Keywords: big data, big data analytics, health records, digital data, population health, artificial intelligence
Introduction
The implementation of electronic health records (EHRs) and widespread information systems and applications for providers, consumers, and other parties have led to tremendous growth of electronic health data. The current sources of data include mostly textual content, which can be structured, semi-structured or unstructured. They also include videos, audios, and images that constitute multimedia. They can come from a variety of platforms such as machine-to-machine communications, social media sites, sensor networks, cyber-physical systems, and Internet of Things (IoT).1 These platforms begin to define big data (BD) because they make us think about size, volume, complexity, and heterogeneity of the data emanating every second from a variety of devices.
BD arrived sooner than the development of appropriate and efficient analytical methods for its analysis. In addition to the structured data, BD includes massive volumes of heterogeneous data in unstructured text, audio, video, and other formats, and so is not amenable to the inferences of statistical methods that are used for analyzing numerical structured data. Unstructured BD requires new tools for predictive analytics. In addition, there is a need for computationally efficient algorithms to handle the heterogeneity, noise, and massive size of structured BD. These are ways to dispel and/or avoid potential spurious correlations.
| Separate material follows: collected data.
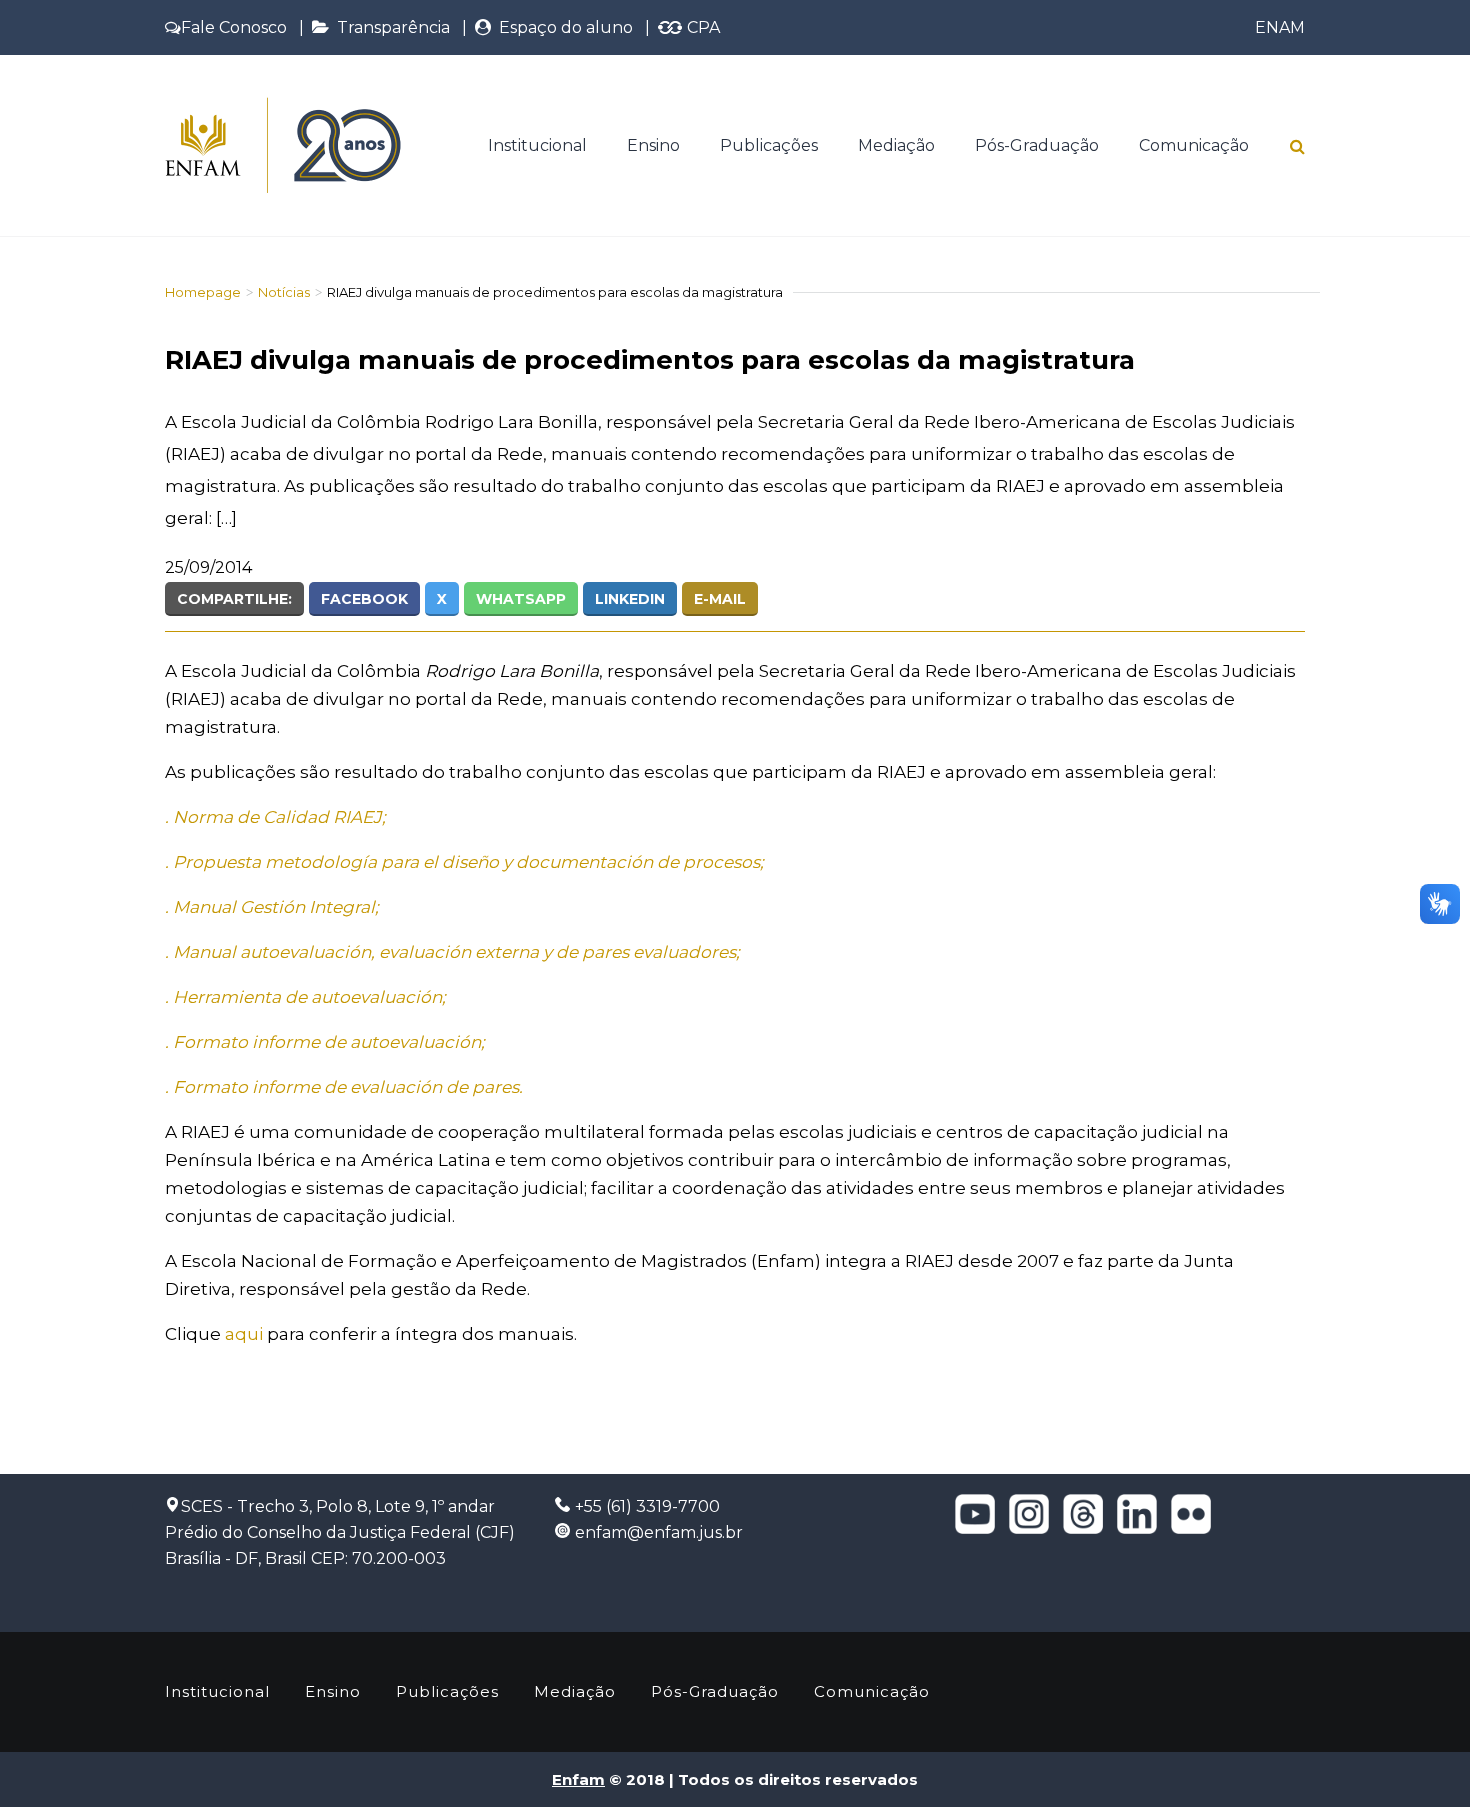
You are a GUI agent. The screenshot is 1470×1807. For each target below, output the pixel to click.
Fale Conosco (234, 27)
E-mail (720, 599)
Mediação (896, 145)
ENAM (1280, 27)
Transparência (389, 27)
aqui (244, 1334)
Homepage (203, 292)
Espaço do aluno (562, 27)
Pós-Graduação (1037, 145)
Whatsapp (521, 599)
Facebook (364, 599)
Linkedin (630, 599)
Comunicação (1194, 145)
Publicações (769, 145)
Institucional (537, 145)
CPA (701, 27)
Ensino (653, 145)
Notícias (284, 292)
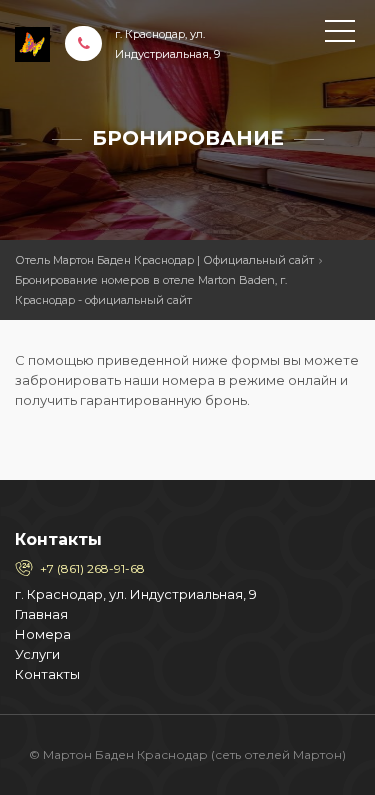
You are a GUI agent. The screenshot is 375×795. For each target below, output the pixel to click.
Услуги (37, 654)
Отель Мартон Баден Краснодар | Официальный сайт (164, 260)
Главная (41, 614)
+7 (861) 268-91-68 (92, 568)
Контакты (47, 674)
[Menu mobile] (340, 35)
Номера (43, 634)
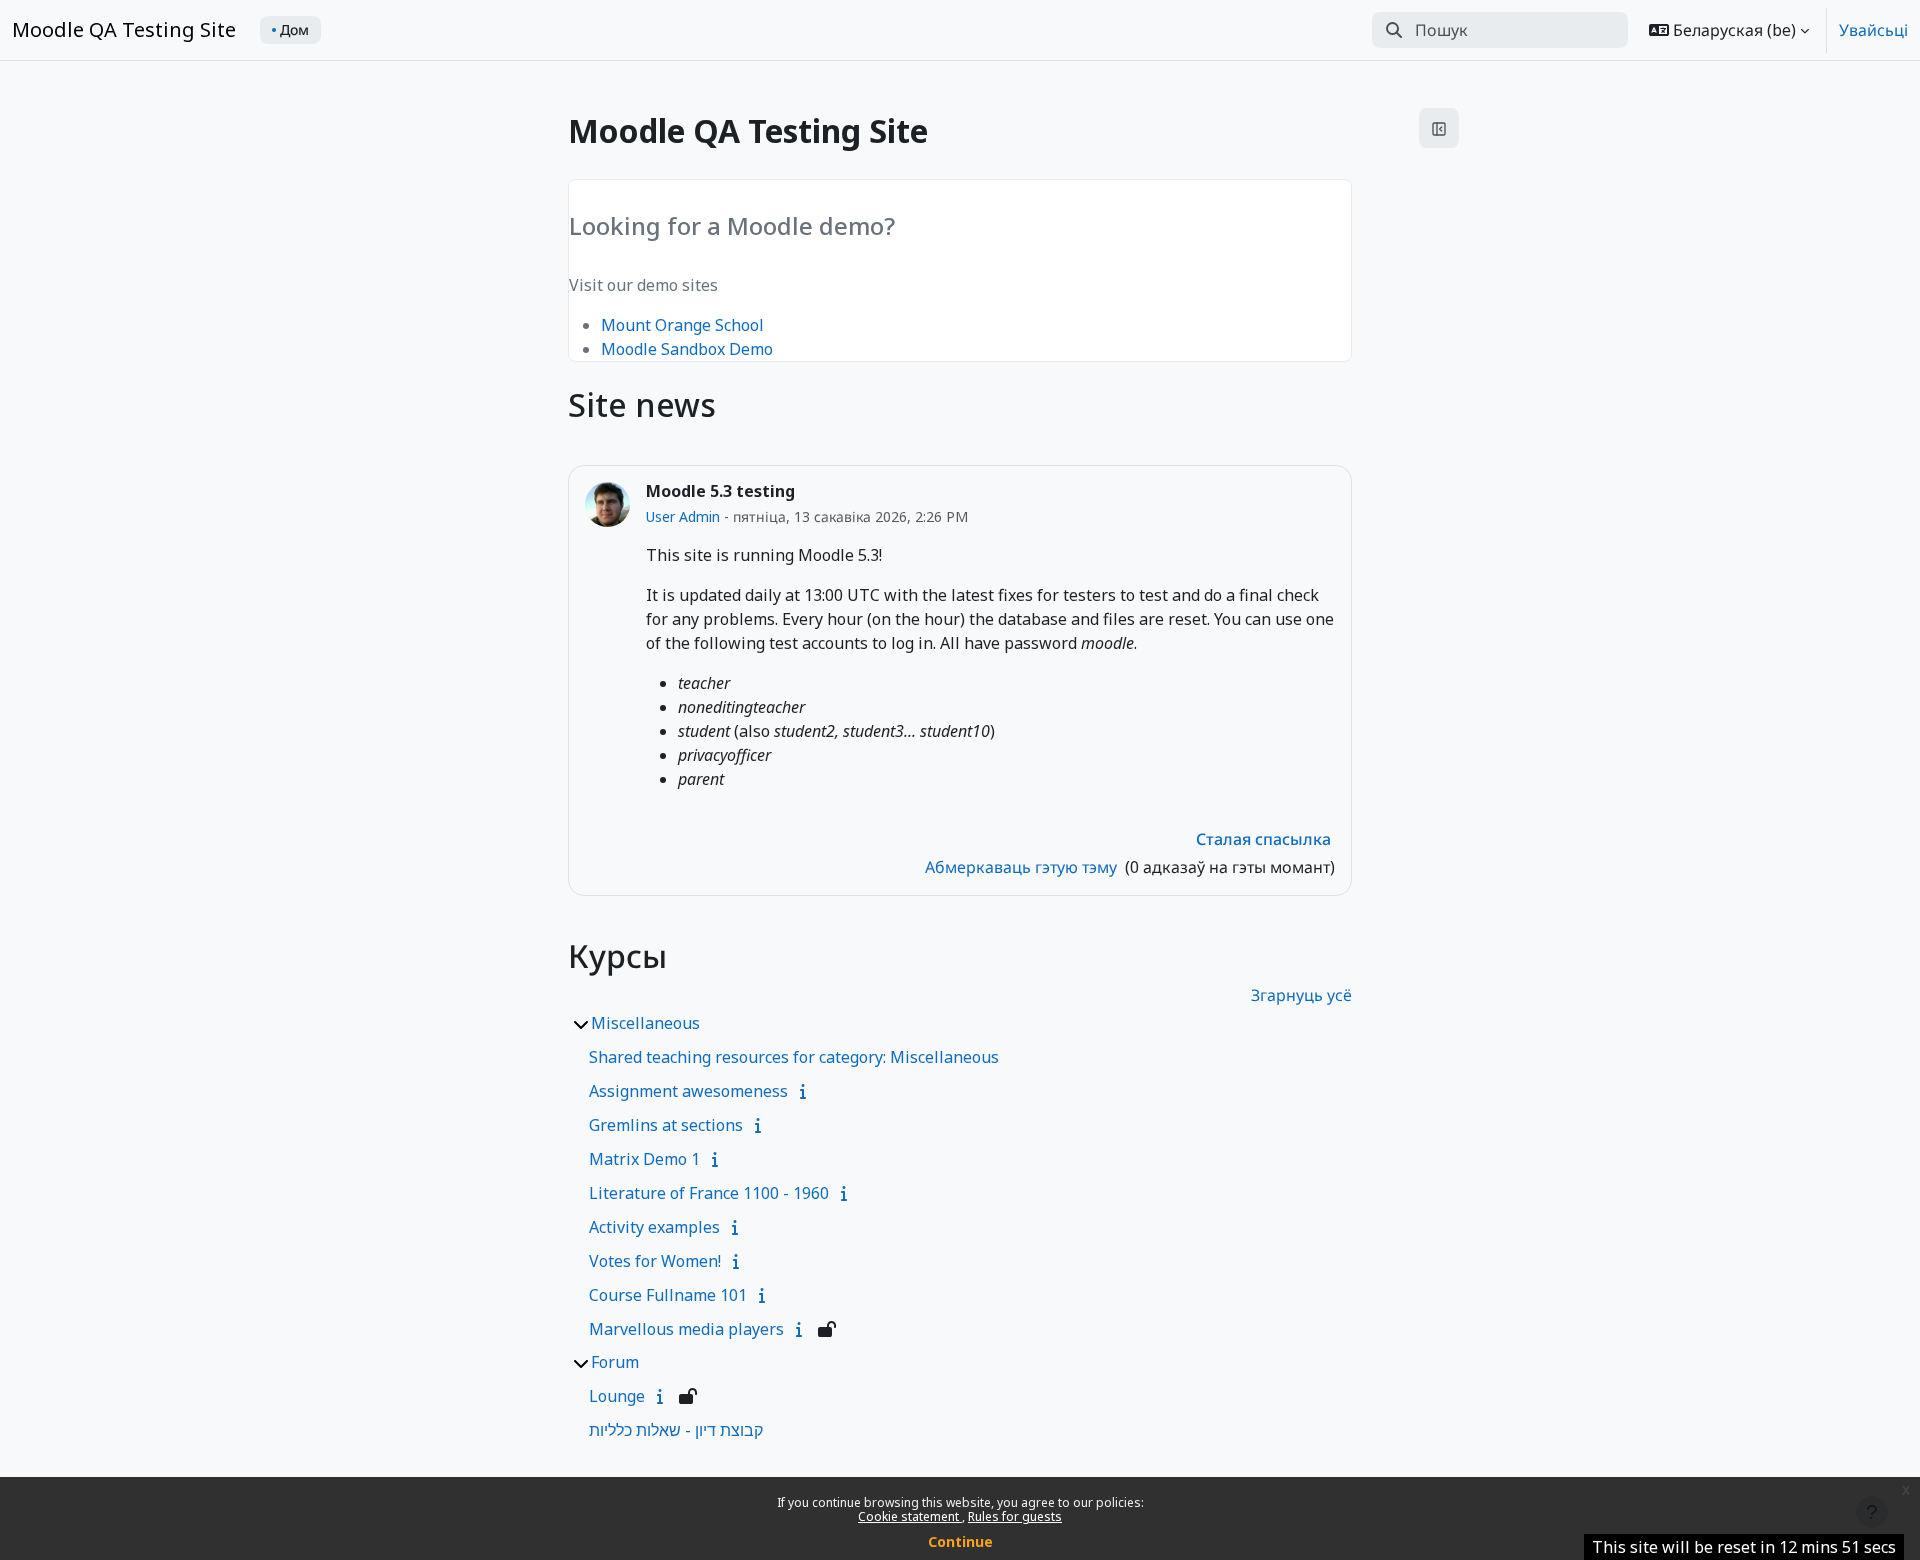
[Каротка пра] (807, 1091)
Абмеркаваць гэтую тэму (1023, 867)
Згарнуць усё (1301, 995)
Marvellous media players (686, 1329)
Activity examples (654, 1227)
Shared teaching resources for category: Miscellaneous (794, 1057)
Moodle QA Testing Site (124, 29)
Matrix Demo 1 (644, 1159)
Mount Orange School (682, 325)
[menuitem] (290, 30)
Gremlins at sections (666, 1125)
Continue (960, 1541)
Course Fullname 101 (668, 1295)
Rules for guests (1015, 1516)
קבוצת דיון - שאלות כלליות (676, 1430)
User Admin (685, 516)
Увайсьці (1873, 30)
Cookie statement (910, 1516)
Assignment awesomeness (688, 1091)
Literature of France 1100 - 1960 (709, 1193)
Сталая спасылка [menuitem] (1263, 839)
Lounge (617, 1396)
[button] (1729, 30)
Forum (615, 1362)
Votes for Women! (655, 1261)
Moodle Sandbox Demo (687, 349)
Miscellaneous (645, 1023)
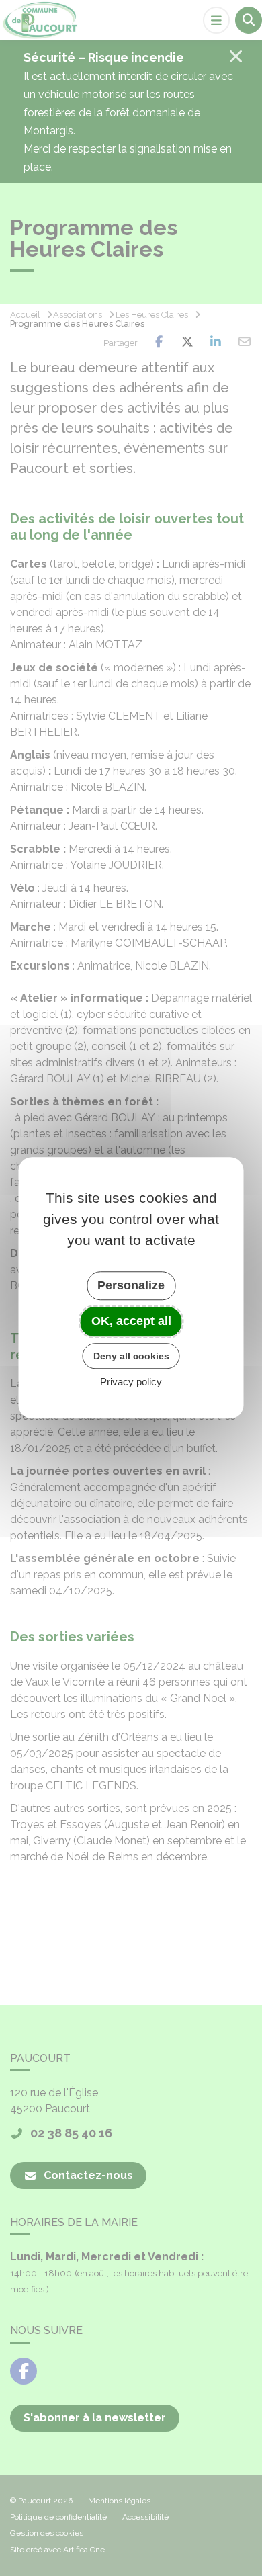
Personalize (131, 1285)
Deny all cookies (131, 1355)
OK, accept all (131, 1321)
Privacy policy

Artificial intelligence (AI) and data analytics are top technology priorities as they capitalize on sustainability through data analytics and adaptive AI.2 For over a decade, Mayer-Schönberger and Cukier encouraged datafication of BD, where essentially, virtually anything is transformed into useful data (insights) by documenting, measuring, and capturing digitally.3 Van Dijck asserted that the future of BD and big data analytics (BDA) will lie with machines, where data will be generated, shared, and communicated among data networks.4 After a decade of progress, much of the structured and unstructured data stored in EHRs can be analyzed with the use of natural language processing (NLP) and machine language processing (MLP) algorithms, which can unlock the value of the text and galvanize the extraction of the hidden insights and connectors.1 Transforming unstructured text into real patient insights holds great potential for improving health outcomes. Use of AI and BDA for clinical and non-clinical applications in healthcare has great potential, however, the majority of healthcare organizations have yet to reach the full benefits of their BD. This highlights the need to better understand the status quo of how big data is being handled and analyzed by healthcare organizations. What are some of the ways big data is being used and what are some of the challenges faced by healthcare organizations when it comes to working with big data? A deeper dive into how organizations use big data, how much they invest in big data technologies, and what challenges they experience creates an opportunity to identify and share some best practices, as well as identify potential gaps. Where the findings are translated into real patient insights and where such knowledge fosters better health outcomes, there may be opportunities for positive change in terms of improving population health, addressing health inequalities, improving operations, and reducing healthcare costs.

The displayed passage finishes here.